■ WORK TO DO
Please list every line in the entries below that contains the string "scrollbar", treating uppercase and lowercase letters as different.

■ PROVIDED DATA
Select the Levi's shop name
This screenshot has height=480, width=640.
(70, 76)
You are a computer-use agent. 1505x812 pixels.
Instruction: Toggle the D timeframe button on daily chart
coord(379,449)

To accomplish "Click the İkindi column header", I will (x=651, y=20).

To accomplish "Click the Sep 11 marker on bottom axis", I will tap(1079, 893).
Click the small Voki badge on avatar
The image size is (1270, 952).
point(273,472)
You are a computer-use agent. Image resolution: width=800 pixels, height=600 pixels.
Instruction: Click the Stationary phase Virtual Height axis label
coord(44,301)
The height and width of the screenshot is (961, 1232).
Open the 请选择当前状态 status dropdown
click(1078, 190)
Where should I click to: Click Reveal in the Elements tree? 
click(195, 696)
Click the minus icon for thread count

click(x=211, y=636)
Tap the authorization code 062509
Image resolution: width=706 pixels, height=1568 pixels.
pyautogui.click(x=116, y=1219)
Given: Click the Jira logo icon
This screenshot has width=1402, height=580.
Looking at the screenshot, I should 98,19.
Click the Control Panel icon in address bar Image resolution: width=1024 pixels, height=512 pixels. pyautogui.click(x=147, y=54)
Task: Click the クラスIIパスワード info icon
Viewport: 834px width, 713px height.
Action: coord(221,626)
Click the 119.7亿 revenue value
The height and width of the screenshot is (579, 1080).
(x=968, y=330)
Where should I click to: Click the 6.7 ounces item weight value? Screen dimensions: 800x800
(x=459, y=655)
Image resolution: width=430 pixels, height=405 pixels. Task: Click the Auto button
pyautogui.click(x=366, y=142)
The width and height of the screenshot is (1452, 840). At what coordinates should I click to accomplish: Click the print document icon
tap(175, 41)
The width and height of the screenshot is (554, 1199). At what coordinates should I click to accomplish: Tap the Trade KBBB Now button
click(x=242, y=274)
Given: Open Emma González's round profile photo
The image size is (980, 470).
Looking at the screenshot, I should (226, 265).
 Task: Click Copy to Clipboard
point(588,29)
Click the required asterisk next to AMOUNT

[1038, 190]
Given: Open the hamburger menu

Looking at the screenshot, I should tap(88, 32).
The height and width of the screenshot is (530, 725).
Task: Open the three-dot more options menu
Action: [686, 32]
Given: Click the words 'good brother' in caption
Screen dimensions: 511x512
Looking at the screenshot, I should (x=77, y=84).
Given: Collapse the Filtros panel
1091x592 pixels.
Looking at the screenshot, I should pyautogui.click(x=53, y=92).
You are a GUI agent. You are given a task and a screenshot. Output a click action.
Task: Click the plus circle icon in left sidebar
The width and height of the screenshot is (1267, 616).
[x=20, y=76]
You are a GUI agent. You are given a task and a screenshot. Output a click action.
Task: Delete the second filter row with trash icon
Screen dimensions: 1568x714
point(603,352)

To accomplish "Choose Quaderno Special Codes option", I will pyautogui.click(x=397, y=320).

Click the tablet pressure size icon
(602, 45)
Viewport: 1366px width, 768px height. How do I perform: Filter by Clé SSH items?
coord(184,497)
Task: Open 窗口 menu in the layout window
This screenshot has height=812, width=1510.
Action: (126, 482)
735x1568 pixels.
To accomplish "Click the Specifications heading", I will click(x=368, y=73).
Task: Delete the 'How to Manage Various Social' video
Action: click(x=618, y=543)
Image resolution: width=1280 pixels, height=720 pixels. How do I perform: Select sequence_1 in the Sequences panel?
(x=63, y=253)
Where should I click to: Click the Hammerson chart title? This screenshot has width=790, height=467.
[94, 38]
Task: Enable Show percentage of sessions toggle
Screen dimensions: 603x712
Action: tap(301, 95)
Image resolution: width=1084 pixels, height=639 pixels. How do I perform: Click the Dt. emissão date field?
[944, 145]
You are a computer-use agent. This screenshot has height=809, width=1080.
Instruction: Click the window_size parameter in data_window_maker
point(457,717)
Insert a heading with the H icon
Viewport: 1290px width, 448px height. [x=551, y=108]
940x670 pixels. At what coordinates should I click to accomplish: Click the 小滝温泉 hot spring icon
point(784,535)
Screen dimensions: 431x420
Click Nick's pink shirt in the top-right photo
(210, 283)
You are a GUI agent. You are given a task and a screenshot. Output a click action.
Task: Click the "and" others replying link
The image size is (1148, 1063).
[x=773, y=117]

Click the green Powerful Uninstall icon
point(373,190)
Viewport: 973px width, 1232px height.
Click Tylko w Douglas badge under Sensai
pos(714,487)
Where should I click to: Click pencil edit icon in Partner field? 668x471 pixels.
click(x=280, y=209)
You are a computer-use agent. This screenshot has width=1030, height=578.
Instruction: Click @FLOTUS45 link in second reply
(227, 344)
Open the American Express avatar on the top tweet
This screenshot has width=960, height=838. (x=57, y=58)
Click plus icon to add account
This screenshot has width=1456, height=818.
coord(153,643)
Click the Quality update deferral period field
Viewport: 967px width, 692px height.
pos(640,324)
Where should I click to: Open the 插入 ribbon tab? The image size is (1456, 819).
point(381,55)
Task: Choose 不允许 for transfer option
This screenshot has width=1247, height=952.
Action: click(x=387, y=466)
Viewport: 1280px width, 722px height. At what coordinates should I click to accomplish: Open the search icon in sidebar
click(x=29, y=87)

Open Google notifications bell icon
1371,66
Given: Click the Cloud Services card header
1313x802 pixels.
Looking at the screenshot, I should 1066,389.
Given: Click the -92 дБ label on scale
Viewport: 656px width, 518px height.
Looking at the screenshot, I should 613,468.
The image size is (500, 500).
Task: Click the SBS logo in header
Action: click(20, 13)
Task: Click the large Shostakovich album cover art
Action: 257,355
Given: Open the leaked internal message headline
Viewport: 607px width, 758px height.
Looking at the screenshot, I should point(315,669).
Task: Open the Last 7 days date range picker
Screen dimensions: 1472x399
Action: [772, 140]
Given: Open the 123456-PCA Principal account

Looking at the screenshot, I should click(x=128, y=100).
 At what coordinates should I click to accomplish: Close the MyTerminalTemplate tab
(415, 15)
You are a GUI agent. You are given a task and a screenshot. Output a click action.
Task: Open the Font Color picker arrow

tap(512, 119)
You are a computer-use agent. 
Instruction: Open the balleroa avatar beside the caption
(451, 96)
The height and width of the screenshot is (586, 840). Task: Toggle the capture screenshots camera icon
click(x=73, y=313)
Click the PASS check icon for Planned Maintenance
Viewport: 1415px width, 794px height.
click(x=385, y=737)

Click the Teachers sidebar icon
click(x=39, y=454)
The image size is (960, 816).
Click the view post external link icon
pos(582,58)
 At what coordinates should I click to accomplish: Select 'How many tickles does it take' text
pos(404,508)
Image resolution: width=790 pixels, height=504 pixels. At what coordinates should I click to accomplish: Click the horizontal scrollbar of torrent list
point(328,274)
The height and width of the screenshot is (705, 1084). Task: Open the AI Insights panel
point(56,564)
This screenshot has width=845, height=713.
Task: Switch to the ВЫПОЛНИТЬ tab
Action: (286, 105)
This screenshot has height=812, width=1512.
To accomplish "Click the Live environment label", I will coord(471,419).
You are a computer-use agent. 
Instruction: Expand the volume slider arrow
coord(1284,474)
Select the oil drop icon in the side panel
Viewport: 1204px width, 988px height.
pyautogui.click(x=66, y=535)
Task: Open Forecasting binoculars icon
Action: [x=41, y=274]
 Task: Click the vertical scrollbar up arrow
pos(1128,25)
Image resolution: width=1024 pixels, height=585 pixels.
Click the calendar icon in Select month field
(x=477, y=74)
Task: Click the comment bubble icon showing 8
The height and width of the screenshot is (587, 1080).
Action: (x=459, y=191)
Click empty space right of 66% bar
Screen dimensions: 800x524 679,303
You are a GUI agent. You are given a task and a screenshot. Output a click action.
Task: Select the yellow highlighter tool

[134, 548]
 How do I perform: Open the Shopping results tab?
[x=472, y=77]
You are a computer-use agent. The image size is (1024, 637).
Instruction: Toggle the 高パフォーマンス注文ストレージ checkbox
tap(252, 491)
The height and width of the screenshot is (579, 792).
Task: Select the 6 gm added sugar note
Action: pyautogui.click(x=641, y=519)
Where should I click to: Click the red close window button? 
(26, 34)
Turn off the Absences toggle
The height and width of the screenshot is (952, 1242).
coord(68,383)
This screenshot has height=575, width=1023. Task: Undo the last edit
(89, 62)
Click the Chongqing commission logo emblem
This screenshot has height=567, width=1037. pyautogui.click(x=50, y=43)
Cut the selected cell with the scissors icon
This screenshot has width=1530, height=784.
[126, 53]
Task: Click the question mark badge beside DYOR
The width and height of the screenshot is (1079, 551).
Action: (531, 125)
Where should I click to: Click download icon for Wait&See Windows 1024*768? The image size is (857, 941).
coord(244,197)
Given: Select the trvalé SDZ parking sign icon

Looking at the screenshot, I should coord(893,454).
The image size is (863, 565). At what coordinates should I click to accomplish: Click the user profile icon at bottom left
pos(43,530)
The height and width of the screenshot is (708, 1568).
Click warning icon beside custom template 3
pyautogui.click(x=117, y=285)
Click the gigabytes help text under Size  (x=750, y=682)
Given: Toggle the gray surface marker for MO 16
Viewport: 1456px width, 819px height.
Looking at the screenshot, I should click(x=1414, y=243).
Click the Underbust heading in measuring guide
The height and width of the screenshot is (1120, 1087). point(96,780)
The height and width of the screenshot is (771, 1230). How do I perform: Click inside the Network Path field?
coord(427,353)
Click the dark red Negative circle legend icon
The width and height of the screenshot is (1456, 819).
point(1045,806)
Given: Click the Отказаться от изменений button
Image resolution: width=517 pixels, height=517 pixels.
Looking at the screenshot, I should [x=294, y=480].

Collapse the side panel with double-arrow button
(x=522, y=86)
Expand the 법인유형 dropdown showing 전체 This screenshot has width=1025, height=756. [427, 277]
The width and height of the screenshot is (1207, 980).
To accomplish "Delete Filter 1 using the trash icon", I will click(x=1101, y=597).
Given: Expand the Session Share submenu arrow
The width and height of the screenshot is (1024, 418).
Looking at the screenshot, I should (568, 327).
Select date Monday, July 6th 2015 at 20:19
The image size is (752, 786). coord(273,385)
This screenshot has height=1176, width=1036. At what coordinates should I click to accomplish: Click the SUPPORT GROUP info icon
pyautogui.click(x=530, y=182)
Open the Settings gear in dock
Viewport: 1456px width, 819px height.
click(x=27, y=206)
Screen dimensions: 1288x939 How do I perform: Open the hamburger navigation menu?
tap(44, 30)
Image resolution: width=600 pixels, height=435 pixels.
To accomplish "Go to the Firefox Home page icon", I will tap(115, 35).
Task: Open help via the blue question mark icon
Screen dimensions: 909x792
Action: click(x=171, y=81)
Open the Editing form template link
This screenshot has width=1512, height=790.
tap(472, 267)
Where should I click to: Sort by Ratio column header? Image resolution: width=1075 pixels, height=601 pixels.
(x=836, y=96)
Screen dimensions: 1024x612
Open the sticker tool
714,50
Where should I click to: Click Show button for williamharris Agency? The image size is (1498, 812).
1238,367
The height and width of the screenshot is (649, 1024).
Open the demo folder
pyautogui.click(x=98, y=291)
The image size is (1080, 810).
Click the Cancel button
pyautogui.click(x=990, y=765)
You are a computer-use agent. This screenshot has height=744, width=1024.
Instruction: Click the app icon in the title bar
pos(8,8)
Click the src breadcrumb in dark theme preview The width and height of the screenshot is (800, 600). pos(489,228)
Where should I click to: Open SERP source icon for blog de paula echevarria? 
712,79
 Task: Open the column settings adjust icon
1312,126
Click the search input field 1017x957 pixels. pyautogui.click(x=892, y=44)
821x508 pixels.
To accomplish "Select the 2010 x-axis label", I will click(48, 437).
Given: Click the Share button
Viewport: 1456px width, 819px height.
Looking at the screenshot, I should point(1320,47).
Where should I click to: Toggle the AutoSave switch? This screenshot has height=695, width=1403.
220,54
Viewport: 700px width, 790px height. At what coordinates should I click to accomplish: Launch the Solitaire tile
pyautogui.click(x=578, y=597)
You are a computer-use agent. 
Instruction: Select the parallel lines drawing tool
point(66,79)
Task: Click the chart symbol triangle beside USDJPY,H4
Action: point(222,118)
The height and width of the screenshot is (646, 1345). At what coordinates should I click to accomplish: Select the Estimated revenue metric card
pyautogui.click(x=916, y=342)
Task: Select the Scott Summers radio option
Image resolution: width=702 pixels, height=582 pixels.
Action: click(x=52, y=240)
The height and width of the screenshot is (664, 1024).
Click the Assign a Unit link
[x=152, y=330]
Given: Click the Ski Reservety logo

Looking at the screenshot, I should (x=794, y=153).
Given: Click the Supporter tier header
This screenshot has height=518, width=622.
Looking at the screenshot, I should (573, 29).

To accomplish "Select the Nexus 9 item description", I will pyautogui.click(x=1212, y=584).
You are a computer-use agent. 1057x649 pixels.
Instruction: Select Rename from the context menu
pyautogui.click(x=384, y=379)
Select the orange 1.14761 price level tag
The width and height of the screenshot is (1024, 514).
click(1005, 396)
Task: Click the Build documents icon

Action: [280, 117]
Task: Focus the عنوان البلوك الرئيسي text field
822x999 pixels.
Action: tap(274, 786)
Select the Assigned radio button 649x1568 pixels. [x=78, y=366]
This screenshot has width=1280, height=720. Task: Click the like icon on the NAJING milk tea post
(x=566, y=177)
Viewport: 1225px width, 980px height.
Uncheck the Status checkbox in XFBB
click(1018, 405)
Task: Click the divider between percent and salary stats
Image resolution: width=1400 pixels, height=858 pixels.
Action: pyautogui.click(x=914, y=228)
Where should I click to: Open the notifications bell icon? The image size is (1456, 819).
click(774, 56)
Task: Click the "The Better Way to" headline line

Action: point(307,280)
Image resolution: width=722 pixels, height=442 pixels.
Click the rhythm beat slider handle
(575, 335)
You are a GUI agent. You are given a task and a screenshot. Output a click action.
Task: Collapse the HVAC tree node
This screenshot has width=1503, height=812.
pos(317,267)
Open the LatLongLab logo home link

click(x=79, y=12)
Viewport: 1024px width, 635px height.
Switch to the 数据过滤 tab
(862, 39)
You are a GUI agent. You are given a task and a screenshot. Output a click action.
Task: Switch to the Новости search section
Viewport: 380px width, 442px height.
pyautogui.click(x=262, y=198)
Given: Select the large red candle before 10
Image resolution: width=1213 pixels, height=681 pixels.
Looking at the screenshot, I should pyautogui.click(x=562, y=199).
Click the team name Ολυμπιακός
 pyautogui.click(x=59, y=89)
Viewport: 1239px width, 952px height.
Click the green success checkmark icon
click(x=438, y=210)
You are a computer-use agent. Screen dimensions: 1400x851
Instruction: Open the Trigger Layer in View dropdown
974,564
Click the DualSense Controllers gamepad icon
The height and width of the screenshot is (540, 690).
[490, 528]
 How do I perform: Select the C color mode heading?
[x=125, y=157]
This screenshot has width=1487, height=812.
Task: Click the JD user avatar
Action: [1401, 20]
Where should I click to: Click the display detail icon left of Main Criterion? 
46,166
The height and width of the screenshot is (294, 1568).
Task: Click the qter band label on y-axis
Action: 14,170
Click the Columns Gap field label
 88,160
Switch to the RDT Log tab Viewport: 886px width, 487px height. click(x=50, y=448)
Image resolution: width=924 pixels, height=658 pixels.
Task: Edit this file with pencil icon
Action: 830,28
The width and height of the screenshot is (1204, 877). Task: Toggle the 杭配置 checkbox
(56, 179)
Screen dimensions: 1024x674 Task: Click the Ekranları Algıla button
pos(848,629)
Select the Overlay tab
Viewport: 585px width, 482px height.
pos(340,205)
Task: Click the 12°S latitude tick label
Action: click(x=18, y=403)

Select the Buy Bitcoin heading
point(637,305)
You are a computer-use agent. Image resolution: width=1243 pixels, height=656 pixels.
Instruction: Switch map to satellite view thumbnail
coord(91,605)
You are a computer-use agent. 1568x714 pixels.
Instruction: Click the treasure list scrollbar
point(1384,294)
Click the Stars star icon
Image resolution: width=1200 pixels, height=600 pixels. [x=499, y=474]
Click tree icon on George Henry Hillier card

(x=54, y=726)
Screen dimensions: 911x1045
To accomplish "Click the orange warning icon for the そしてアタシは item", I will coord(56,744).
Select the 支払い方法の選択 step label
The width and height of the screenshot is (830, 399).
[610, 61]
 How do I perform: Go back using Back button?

■ EXERCISE OUTPUT
Image resolution: width=790 pixels, height=504 pixels. At what coordinates should I click to accomplish: Click the horizontal scrollbar of torrent list
 Task: Click the vertical scrollbar up arrow
Instruction: Click the treasure list scrollbar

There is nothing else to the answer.